Eyler: There are four units that I govern. One is what you do during intersession. On top of that is our special session degrees. Part two is the certificate program. We provide continuing education in mostly health care and human resources training. Unit three is international: anyone who studies abroad or comes in from study abroad, or if someone comes in for only a semester- or if you are coming in for extensive English language training which is SALI. Last, we have Lifelong Learning during summer for kids 9-13, and our OSHER institute for kids 15 and over. Those are programs that are not graded but more entertainment plus curriculum that I teach in the spring.

 

STAR: Why is there no financial aid for intersession?

Eyler: The way the education code is written, we cannot have financial aid resources going towards market-driven price education. It has to go towards the so-called ‘state side’. The question has two sides: One, it’s illegal; we can’t have an Extended Ed course have financial aid applied to it. There is a separation on campus on what the state helps pay for, and what it doesn’t.
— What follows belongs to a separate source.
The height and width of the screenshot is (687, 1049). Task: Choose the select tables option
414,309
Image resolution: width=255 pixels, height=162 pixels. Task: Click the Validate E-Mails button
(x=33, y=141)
I actually run he only unit in the academic side of the house that gets zero money from the state. So, taxpayers don’t pay me a dime to run that program, we get it all through revenue generated from our programs. Problem with that? We can’t apply financial aid to it. There have been a lot of philosophical arguments about promoting summer and intersession courses to have students finish degrees faster, that if you have a financial need, we can’t easily respond to that.  How we have responded to that, partially, is we have put aside scholarship money. It’s mainly for the degree programs and not for summer and intersession.

 

STAR: If students take units over summer, does that money go to the department of which the student is under of the School of Extended Education?

Eyler: It comes to us, and then we would redistribute some of that towards [the appropriate department] . But the department itself will not get that; the professor that teaches that will get paid based on the attendance- that is our financial model.

 

STAR: How is the job market looking for recent and upcoming graduates?

Eyler: A macroeconomist looks at the economy is in three ways: financial markets, good markets, labor markets.  Labor market wise, we are seeing decent job growth, the last couple of months have been a bit of a wiggle because we are having global economy issues; specifically China and Europe. Which is starting to slow down the demand for American goods or at least the forecast of the demands, which is slowing down hiring. Not stopping hiring, just slowing down the pace of it. What that does is bleeds into goods markets; income is made from working generate the demand for goods and services, as labor markets slow down, so do goods markets. Now, financial markets are before that- usually we see stock markets and interest rates move. That changes the cost of doing business which changes the labor markets and that changes the demands for goods and services. That is the way macroeconomics works. Since 2010 we have been on a slow-steady upswing in all three of those markets and we are starting to see a slowdown in the growth pattern in all three in the past 7 or 8 months. Right now the forecast is decent, it is getting less decent as we are getting worsening news out of Asia, but we will see how the next six months go.

 

STAR: What about California’s recession?

Eyler: Still true, there has been a dichotomy in California since 2007 in the sense that the I-5 corridor, the valleys, have been hurt more by the recession and have not fully recovered since 2008 as we have on the coastline. Our recession here in Sonoma County ended probably early 2011, in Marin County and San Francisco ended in 2010, in places like Chico, Redding, Yuba City, Stockton, Fresno, going back down I-5 towards LA basin, the recession still has many elements in play. So it has remained relatively dichotomized because the growth in the major urban areas have not rippled out as it has done in the past decades, toward the valleys, yet. In some parts it has, just not everywhere. There are some good public service jobs, but those jobs are really the key jobs (outside of retail) in less-populated areas. In populated areas there are still jobs in everything under the sun in California.